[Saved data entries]
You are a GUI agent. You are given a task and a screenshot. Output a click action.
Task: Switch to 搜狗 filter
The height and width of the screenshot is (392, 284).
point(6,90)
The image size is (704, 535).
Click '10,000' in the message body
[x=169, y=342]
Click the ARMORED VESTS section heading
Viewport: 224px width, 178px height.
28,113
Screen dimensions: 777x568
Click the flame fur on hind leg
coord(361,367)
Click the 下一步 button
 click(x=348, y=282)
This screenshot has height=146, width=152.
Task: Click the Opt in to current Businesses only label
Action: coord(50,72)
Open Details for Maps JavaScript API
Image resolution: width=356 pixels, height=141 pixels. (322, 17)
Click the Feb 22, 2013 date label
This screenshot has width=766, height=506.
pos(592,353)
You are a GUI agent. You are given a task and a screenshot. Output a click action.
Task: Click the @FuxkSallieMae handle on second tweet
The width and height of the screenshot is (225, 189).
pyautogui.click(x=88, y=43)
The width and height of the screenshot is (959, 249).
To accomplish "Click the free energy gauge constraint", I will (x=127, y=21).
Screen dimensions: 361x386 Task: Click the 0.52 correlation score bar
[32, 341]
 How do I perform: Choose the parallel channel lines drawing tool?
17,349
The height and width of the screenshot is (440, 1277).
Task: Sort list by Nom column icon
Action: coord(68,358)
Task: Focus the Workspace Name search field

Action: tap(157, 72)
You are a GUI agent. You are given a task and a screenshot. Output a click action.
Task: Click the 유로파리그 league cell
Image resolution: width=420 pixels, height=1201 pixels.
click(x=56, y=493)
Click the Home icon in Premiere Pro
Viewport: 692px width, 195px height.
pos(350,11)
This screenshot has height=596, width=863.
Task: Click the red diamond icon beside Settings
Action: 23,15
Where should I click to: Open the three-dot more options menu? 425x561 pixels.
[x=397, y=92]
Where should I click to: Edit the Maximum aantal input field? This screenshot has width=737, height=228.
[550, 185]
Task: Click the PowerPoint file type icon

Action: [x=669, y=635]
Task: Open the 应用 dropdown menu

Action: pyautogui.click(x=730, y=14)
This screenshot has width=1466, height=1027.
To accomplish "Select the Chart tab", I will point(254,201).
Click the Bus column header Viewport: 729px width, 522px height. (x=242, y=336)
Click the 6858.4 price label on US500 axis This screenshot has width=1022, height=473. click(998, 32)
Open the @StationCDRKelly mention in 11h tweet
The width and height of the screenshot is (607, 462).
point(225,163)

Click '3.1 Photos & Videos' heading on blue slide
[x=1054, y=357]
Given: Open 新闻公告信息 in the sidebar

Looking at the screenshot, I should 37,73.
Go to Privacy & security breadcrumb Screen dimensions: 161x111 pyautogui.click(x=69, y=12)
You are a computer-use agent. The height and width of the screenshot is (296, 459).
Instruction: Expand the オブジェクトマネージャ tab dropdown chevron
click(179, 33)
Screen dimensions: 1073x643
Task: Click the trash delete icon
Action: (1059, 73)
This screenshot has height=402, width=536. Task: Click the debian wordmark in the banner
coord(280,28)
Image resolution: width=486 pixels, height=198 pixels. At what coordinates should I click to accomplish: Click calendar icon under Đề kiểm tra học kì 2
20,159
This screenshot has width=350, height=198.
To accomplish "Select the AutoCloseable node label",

● What to produce
Give back the data exactly, with no line dropped.

● Task output
You are a GUI agent. You are given a task and a screenshot. Output a click action.
Task: Switch to 搜狗 filter
The height and width of the screenshot is (392, 284).
point(6,90)
The image size is (704, 535).
Click '10,000' in the message body
[x=169, y=342]
Click the ARMORED VESTS section heading
Viewport: 224px width, 178px height.
28,113
Screen dimensions: 777x568
Click the flame fur on hind leg
coord(361,367)
Click the 下一步 button
 click(x=348, y=282)
This screenshot has height=146, width=152.
Task: Click the Opt in to current Businesses only label
Action: coord(50,72)
Open Details for Maps JavaScript API
Image resolution: width=356 pixels, height=141 pixels. (322, 17)
Click the Feb 22, 2013 date label
This screenshot has width=766, height=506.
pos(592,353)
You are a GUI agent. You are given a task and a screenshot. Output a click action.
Task: Click the @FuxkSallieMae handle on second tweet
The width and height of the screenshot is (225, 189).
pyautogui.click(x=88, y=43)
The width and height of the screenshot is (959, 249).
To accomplish "Click the free energy gauge constraint", I will (x=127, y=21).
Screen dimensions: 361x386 Task: Click the 0.52 correlation score bar
[32, 341]
 How do I perform: Choose the parallel channel lines drawing tool?
17,349
The height and width of the screenshot is (440, 1277).
Task: Sort list by Nom column icon
Action: coord(68,358)
Task: Focus the Workspace Name search field

Action: tap(157, 72)
You are a GUI agent. You are given a task and a screenshot. Output a click action.
Task: Click the 유로파리그 league cell
Image resolution: width=420 pixels, height=1201 pixels.
click(x=56, y=493)
Click the Home icon in Premiere Pro
Viewport: 692px width, 195px height.
pos(350,11)
This screenshot has height=596, width=863.
Task: Click the red diamond icon beside Settings
Action: 23,15
Where should I click to: Open the three-dot more options menu? 425x561 pixels.
[x=397, y=92]
Where should I click to: Edit the Maximum aantal input field? This screenshot has width=737, height=228.
[550, 185]
Task: Click the PowerPoint file type icon

Action: [x=669, y=635]
Task: Open the 应用 dropdown menu

Action: pyautogui.click(x=730, y=14)
This screenshot has width=1466, height=1027.
To accomplish "Select the Chart tab", I will point(254,201).
Click the Bus column header Viewport: 729px width, 522px height. (x=242, y=336)
Click the 6858.4 price label on US500 axis This screenshot has width=1022, height=473. click(998, 32)
Open the @StationCDRKelly mention in 11h tweet
The width and height of the screenshot is (607, 462).
point(225,163)

Click '3.1 Photos & Videos' heading on blue slide
[x=1054, y=357]
Given: Open 新闻公告信息 in the sidebar

Looking at the screenshot, I should 37,73.
Go to Privacy & security breadcrumb Screen dimensions: 161x111 pyautogui.click(x=69, y=12)
You are a computer-use agent. The height and width of the screenshot is (296, 459).
Instruction: Expand the オブジェクトマネージャ tab dropdown chevron
click(179, 33)
Screen dimensions: 1073x643
Task: Click the trash delete icon
Action: (1059, 73)
This screenshot has height=402, width=536. Task: Click the debian wordmark in the banner
coord(280,28)
Image resolution: width=486 pixels, height=198 pixels. At what coordinates should I click to accomplish: Click calendar icon under Đề kiểm tra học kì 2
20,159
This screenshot has width=350, height=198.
To accomplish "Select the AutoCloseable node label",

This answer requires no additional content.